[Work to complete]
Repeat the listing below word for word, leaving nothing out.
......
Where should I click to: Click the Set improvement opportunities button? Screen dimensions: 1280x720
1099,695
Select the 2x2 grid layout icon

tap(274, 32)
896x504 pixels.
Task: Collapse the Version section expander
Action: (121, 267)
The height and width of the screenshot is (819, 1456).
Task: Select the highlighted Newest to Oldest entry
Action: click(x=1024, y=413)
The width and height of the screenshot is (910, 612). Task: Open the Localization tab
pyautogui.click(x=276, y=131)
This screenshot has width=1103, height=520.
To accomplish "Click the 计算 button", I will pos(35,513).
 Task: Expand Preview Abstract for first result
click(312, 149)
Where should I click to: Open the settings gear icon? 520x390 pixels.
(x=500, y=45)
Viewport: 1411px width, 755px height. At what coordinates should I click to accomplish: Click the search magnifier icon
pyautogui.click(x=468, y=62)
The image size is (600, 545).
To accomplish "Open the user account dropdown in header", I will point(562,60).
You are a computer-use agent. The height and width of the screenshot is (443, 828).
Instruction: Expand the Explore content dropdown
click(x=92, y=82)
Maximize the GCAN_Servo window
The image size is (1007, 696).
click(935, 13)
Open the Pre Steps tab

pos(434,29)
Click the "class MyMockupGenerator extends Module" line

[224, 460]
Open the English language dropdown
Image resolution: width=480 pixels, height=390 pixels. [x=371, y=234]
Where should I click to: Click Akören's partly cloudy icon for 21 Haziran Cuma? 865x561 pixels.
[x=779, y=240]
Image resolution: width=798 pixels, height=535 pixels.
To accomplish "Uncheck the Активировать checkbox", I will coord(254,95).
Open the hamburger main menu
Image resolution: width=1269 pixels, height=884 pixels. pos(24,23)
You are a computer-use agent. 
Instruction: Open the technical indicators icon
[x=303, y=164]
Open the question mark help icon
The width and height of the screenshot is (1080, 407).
......
[Answer]
Where should I click to: Click the Set improvement opportunities button? Screen dimensions: 1280x720
1099,695
Select the 2x2 grid layout icon

tap(274, 32)
896x504 pixels.
Task: Collapse the Version section expander
Action: (121, 267)
The height and width of the screenshot is (819, 1456).
Task: Select the highlighted Newest to Oldest entry
Action: click(x=1024, y=413)
The width and height of the screenshot is (910, 612). Task: Open the Localization tab
pyautogui.click(x=276, y=131)
This screenshot has width=1103, height=520.
To accomplish "Click the 计算 button", I will pos(35,513).
 Task: Expand Preview Abstract for first result
click(312, 149)
Where should I click to: Open the settings gear icon? 520x390 pixels.
(x=500, y=45)
Viewport: 1411px width, 755px height. At what coordinates should I click to accomplish: Click the search magnifier icon
pyautogui.click(x=468, y=62)
The image size is (600, 545).
To accomplish "Open the user account dropdown in header", I will point(562,60).
You are a computer-use agent. The height and width of the screenshot is (443, 828).
Instruction: Expand the Explore content dropdown
click(x=92, y=82)
Maximize the GCAN_Servo window
The image size is (1007, 696).
click(935, 13)
Open the Pre Steps tab

pos(434,29)
Click the "class MyMockupGenerator extends Module" line

[224, 460]
Open the English language dropdown
Image resolution: width=480 pixels, height=390 pixels. [x=371, y=234]
Where should I click to: Click Akören's partly cloudy icon for 21 Haziran Cuma? 865x561 pixels.
[x=779, y=240]
Image resolution: width=798 pixels, height=535 pixels.
To accomplish "Uncheck the Активировать checkbox", I will coord(254,95).
Open the hamburger main menu
Image resolution: width=1269 pixels, height=884 pixels. pos(24,23)
You are a computer-use agent. 
Instruction: Open the technical indicators icon
[x=303, y=164]
Open the question mark help icon
The width and height of the screenshot is (1080, 407).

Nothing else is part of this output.